◆ What to work on ◆
Copy the records below word for word, starting at the line that contains "Open the Back button history dropdown arrow" and ending at the last line of the records, with both of those lines included. Leave the pictures out of your copy.

◆ Data to process ◆
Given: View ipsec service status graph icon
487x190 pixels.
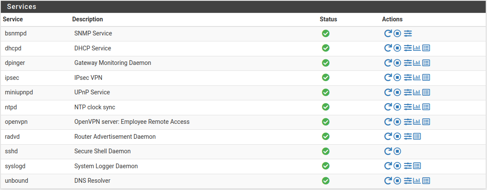Looking at the screenshot, I should [417, 78].

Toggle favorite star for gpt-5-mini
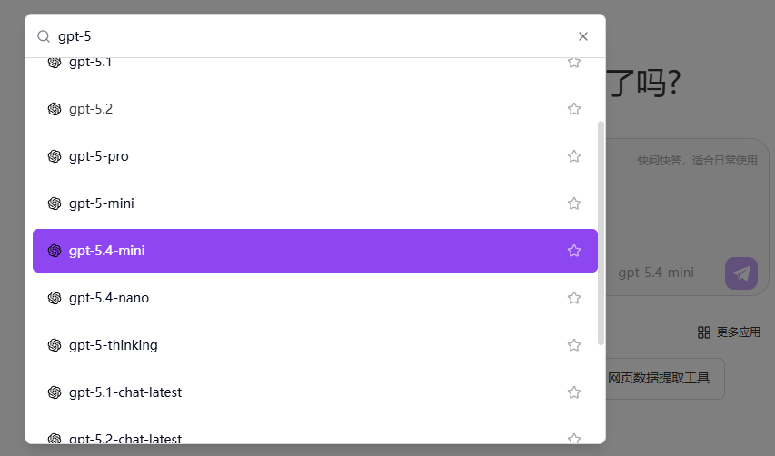pyautogui.click(x=574, y=203)

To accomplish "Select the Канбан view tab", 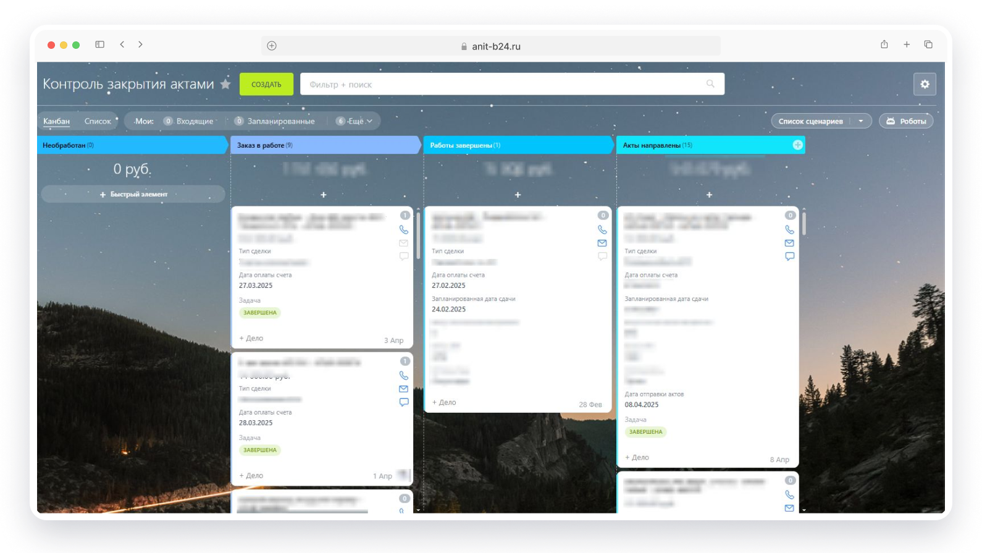I will tap(56, 121).
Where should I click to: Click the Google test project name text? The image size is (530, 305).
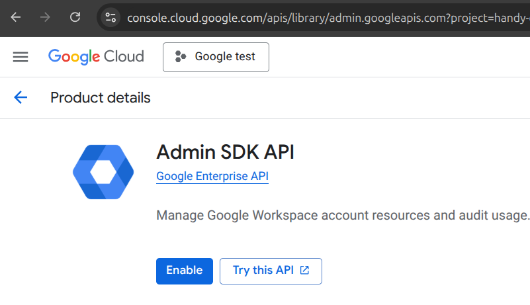click(x=225, y=57)
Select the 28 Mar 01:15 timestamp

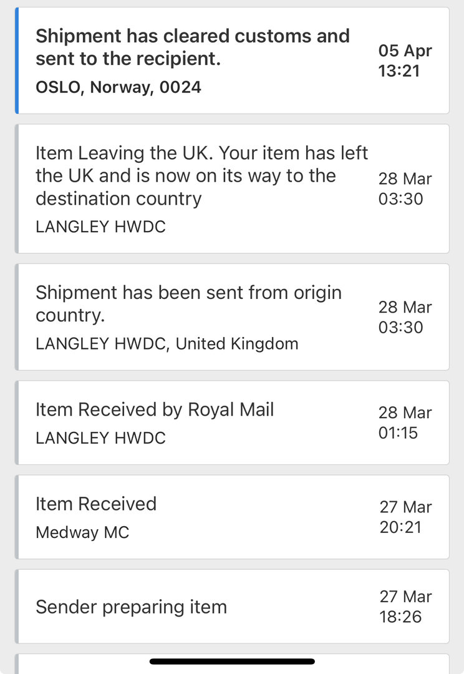point(405,422)
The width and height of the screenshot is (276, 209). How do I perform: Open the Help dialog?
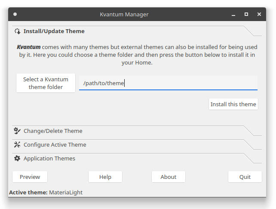tap(105, 177)
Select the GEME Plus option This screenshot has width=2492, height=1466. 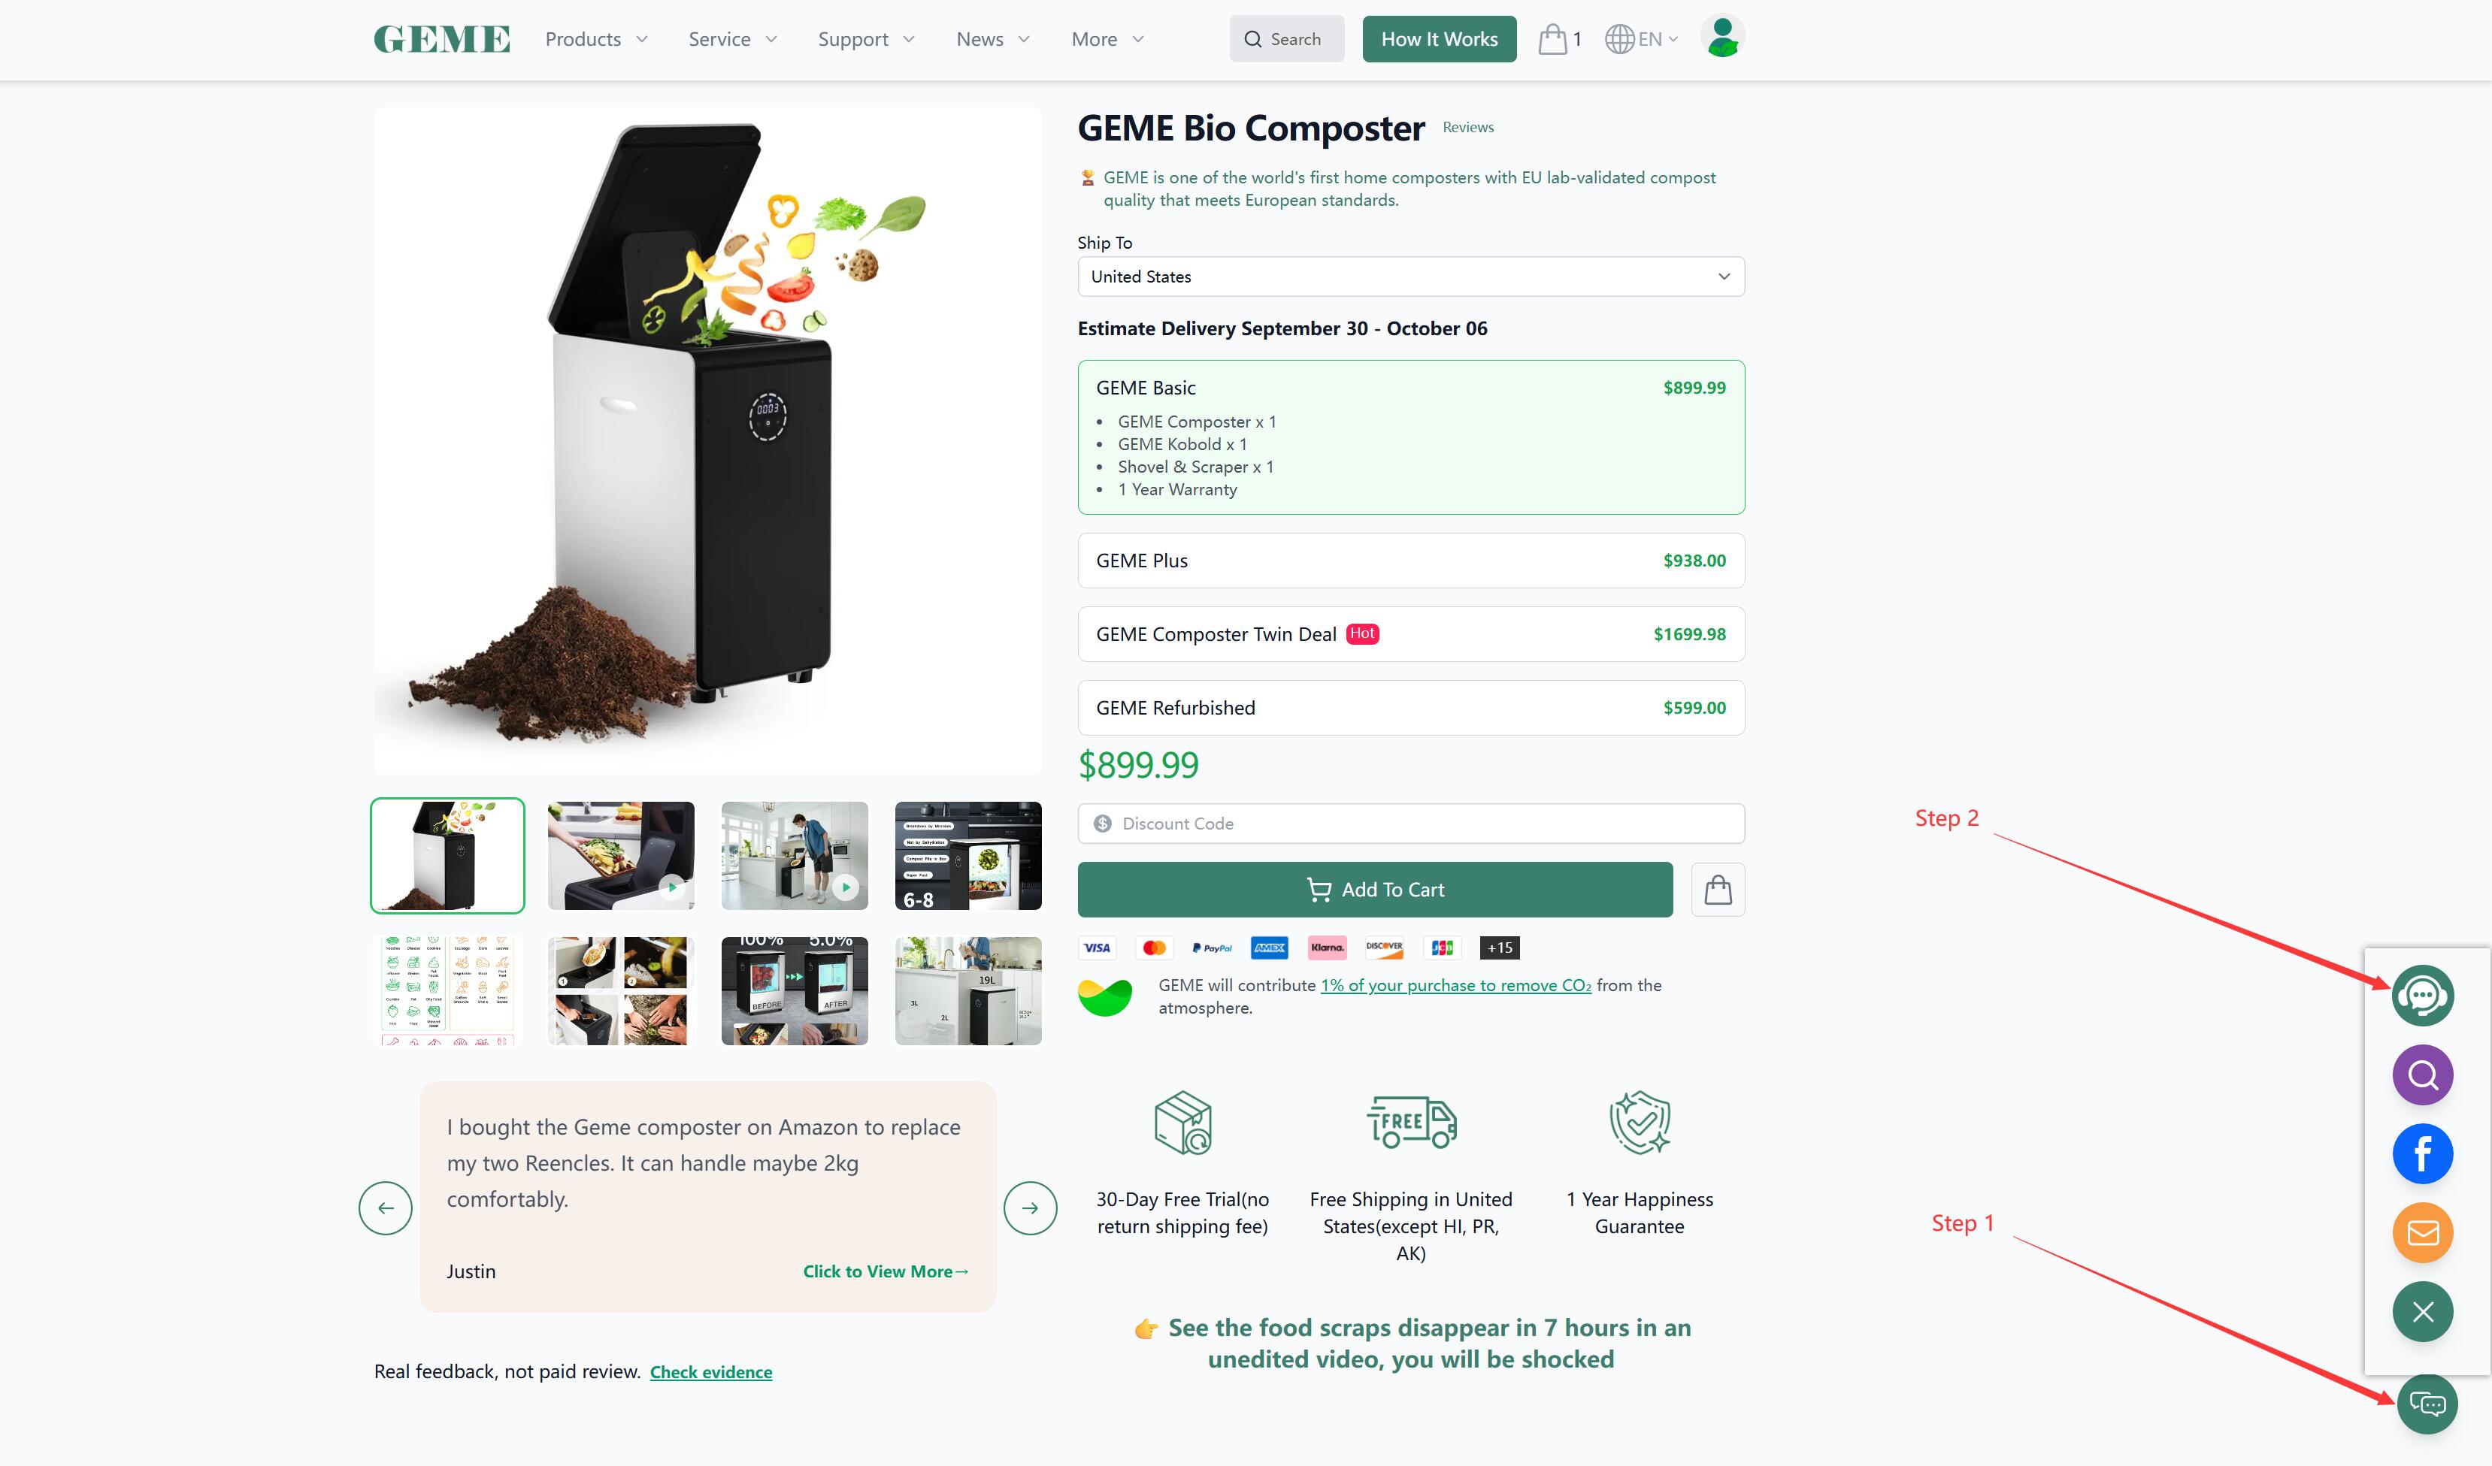1411,561
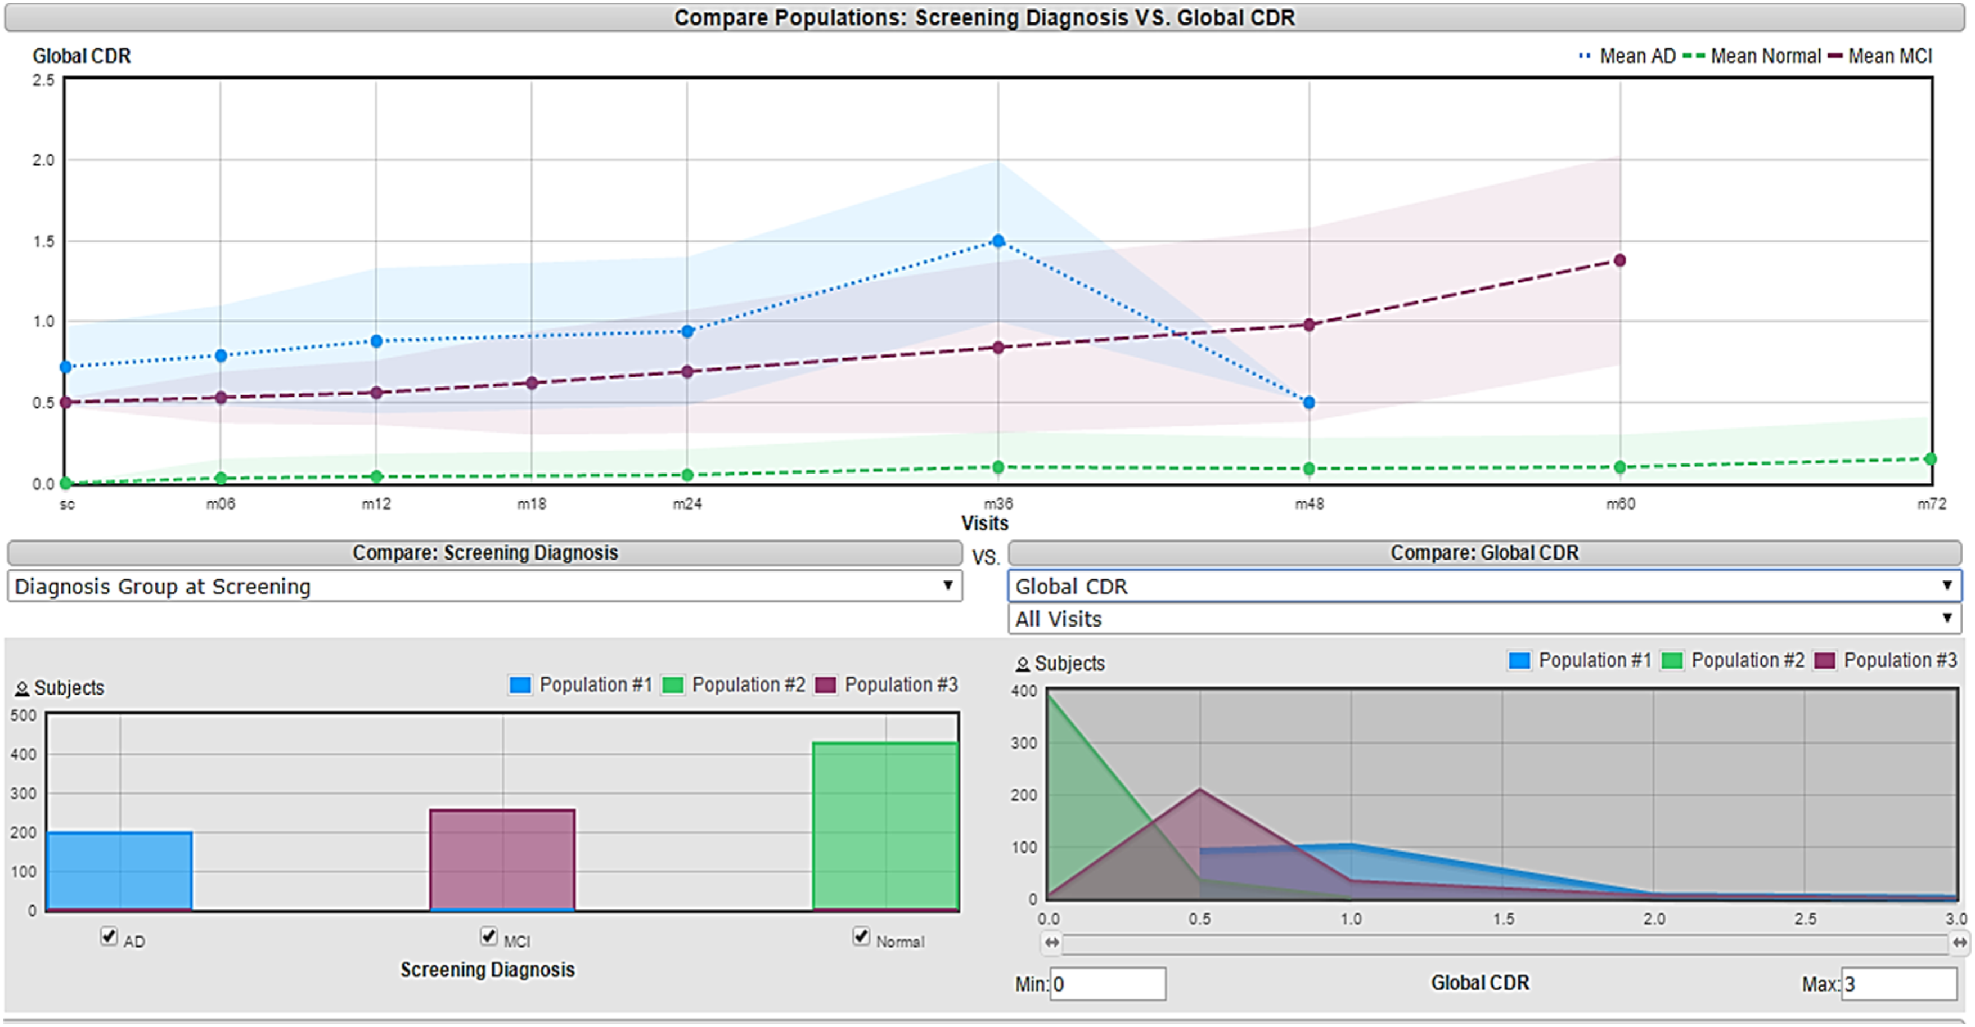Click the Mean MCI legend marker
Screen dimensions: 1975x1027
coord(1835,56)
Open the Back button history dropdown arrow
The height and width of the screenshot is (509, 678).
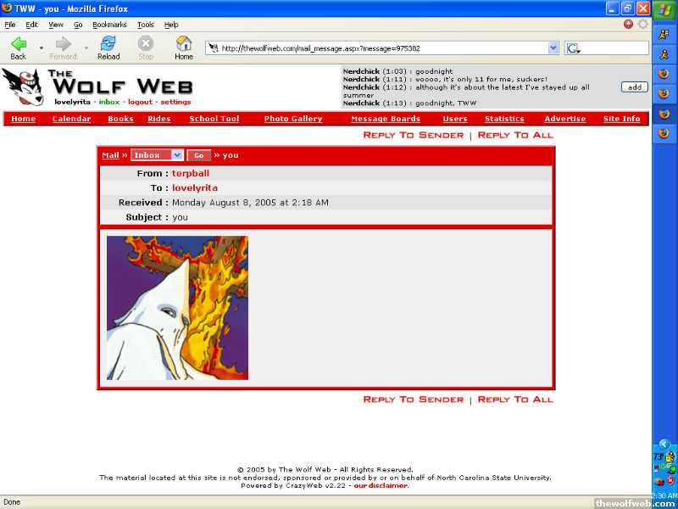(x=41, y=47)
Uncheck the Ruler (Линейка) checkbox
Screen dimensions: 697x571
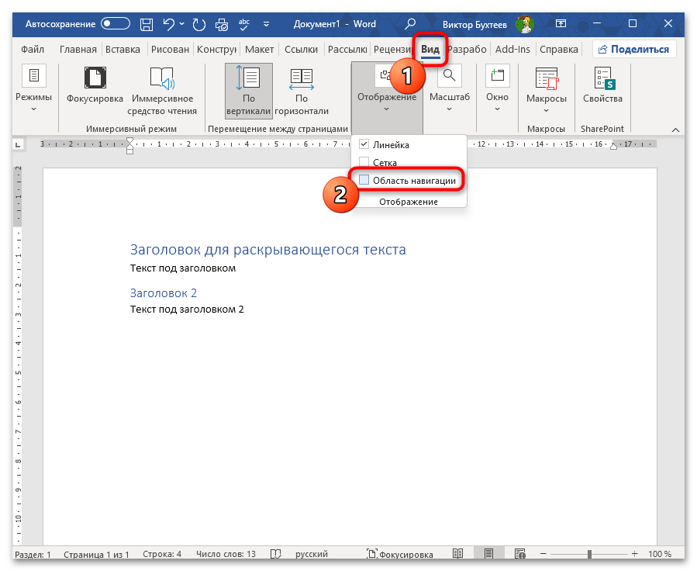364,145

◆ Problem solution ◆
Open the Back button history dropdown arrow
The height and width of the screenshot is (509, 678).
(x=41, y=47)
Uncheck the Ruler (Линейка) checkbox
Screen dimensions: 697x571
364,145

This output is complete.